■ Extrait choisi ■
>>>>

Résumé:
les prix de l'électricité n'ont pas attendu la guerre en Ukraine
pour grimper. C'est l'OBLIGATION D'ACHAT, ce privilège accordé à
l'éolien et au photovoltaïque depuis quinze ans, qui a fini par
détraquer le système électrique européen. Certes, en les
soustrayant ainsi provisoirement aux règles de la concurrence libre
et équitable tout en les subventionnant généreusement, on a permis
à ces deux énergies prometteuses de devenir plus compétitives et
de se développer. Mais ce développement à marche forcée des
renouvelables s'est accompagné en Europe d'une réduction des
capacités pilotables de production électrique, avec deux effets:
(i) l'un climatique (tantôt positif, lorsque cette réduction a fait
baisser les émissions de CO2; tantôt négatif dans les cas
inverses), (ii) l'autre effet étant la profonde dégradation du
marché de l'électricité et son cortège de dysfonctionnements:
volatilité, pénuries, risque de coupures, hausse des prix.
Voyons
plus précisément pourquoi...
L'obligation
d'achat c'est quoi ? C'est le (passe)droit, accordé aux
producteurs d'énergies renouvelables variables, de pouvoir injecter
leur électricité sur le réseau sans aucune restriction temporelle,
commerciale ou technique (au gré du soleil et de la météo,
indépendamment de la demande du marché et de l'état de stabilité
du réseau - en tension et fréquence).
En
pratique, cette électricité fatale est achetée par des opérateurs
désignés, comme EDF en France, et bénéficie d'un complément de
rémunération ou d'un tarif incitatif garanti. Des taxes citoyennes
sur les carburants et l'électricité - parfois dites "taxes
gilets jaunes" - remboursent ensuite EDF du trop payé.
A
l'inverse, les productions électriques pilotables sont tenues à
chaque instant de s'ajuster (à la baisse ou à la hausse) aux
demandes du marché et à celles des gestionnaires du réseau. Elles
assurent donc aujourd'hui une tâche supplémentaire ingrate: la
compensation des sautes d'humeur des productions intermittentes.
On
est bien loin du
principe de
l'équilibre
offre/demande,
libre et concurrentiel,
dont
l'Europe rêvait
pour garantir aux
consommateurs des
électrons disponibles
à tout moment et
à bas prix.
L'obligation
d'achat pour quoi faire ?
Rappelons
que c'est la lutte contre le réchauffement climatique qui
devait guider la "transition énergétique" vers un avenir
moins carboné (et plus électrifié). Mais l'Europe, n'échappant
pas aux pressions de puissants lobbies, a parfois confondu
l'objectif (émettre moins de CO2) et les moyens.

<<<<

■ Consigne 1 ■
D'après l'extrait sur l'obligation d'achat, qu'est-ce qui rembourse ensuite EDF du trop payé ?
■ Consigne 2 ■
Énumérez tous les dysfonctionnements du marché de l'électricité que cite l'extrait sur l'obligation d'achat.
■ Consigne 3 ■
Prolongez l'extrait sur l'obligation d'achat à partir de sa dernière phrase.
Les lignes ci-dessous ne servent à rien ici.

■ Extraits des lignes ■
>>>>

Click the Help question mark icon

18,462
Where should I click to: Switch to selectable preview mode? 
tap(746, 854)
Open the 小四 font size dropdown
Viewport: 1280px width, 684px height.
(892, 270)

<<<<

■ Réponse finale 1 ■
Des taxes citoyennes sur les carburants et l'électricité, parfois dites « taxes gilets jaunes ».

■ Réponse finale 2 ■
Volatilité, pénuries, risque de coupures, hausse des prix.

■ Réponse finale 3 ■
En
réservant l'obligation d'achat aux seules productions fatales
intermittentes, elle a provoqué le remplacement de capacités
électriques pilotables (ne bénéficiant pas de l'obligation
d'achat) par des non pilotables (solaires et éoliennes), avec des
effets mitigés sur le climat, et délétères sur le marché
électrique.
Comme
prévu, les effets climatiques sont positifs dans les pays où
photovoltaïque et éolien ont permis de réduire l'utilisation
des capacités électriques fossiles, émettrices de CO2.
Mais
dans d'autres pays les renouvelables se sont en partie substitués
au nucléaire (arrêt de
Fessenheim en France, sortie du nucléaire en Allemagne),
avec des conséquences alors contre-productives sur le climat, car
éolien et solaire sont malheureusement plus carbonés que le
nucléaire .
Mais
indépendamment de ces efficacités climatiques inégales,
l'obligation d'achat a surtout eu des conséquences graves sur le
marché électrique en modifiant la structure de l'offre.
Devenu
hybride, c'est à dire mêlant producteurs concurrentiels (qui
sont normalement la règle) et acteurs renouvelables prioritaires
et subventionnés, le marché européen est tombé petit à
petit en ruine, entraînant difficultés et parfois faillites chez
des compagnies électriques jadis florissantes.
Rappelons
comment se forme le prix de l'électricité
(graphique):
Contrairement
à une idée erronée, le prix européen de l'électricité n'est pas
"indexé" sur le gaz.Sur
un marché électrique sain et concurrentiel, pour un niveau donné
de la demande, le prix spot se forme à chaque instant en
empilant, par ordre de leurs mérites,
les moyens de production disponibles, en commençant par les moins
chers jusqu'à ce que l'injection soit égale au soutirage,
l'électricité n'étant pas stockable .
Or,
aujourd'hui cet ordre du mérite a dû céder la première place aux
productions "fatales" intermittentes dont la priorité
d'injection sert de "coupe file" en leur conférant un coût
marginal nul.
Résultat:
chaque fois qu'un coup de vent ou de soleil sur l'Europe inonde le
marché de ces kilowattheures "prioritaires", leur
obligation d'achat impose aux autres producteurs d'électricité
une obligation d'effacement équivalente.
Un
symptôme inédit de ce marché devenu fou a même fait son
apparition: les prix négatifs. Lorsque vent et soleil
conjuguent leurs excès en période de faible demande, les prix
spot peuvent
devenir négatifs, obligeant les producteurs pilotables à
arrêter leurs usines. Un objet dont le prix est négatif - ce qui
revient à payer pour s'en débarrasser, comme ces électrons
renouvelables inutiles, ne s'appelle-t il pas communément un déchet
?
Ainsi on a vu EDF obligé d’acheter à la Suisse l’effacement
d’une surproduction
(ça s'appelle céder le beurre et l'argent du beurre).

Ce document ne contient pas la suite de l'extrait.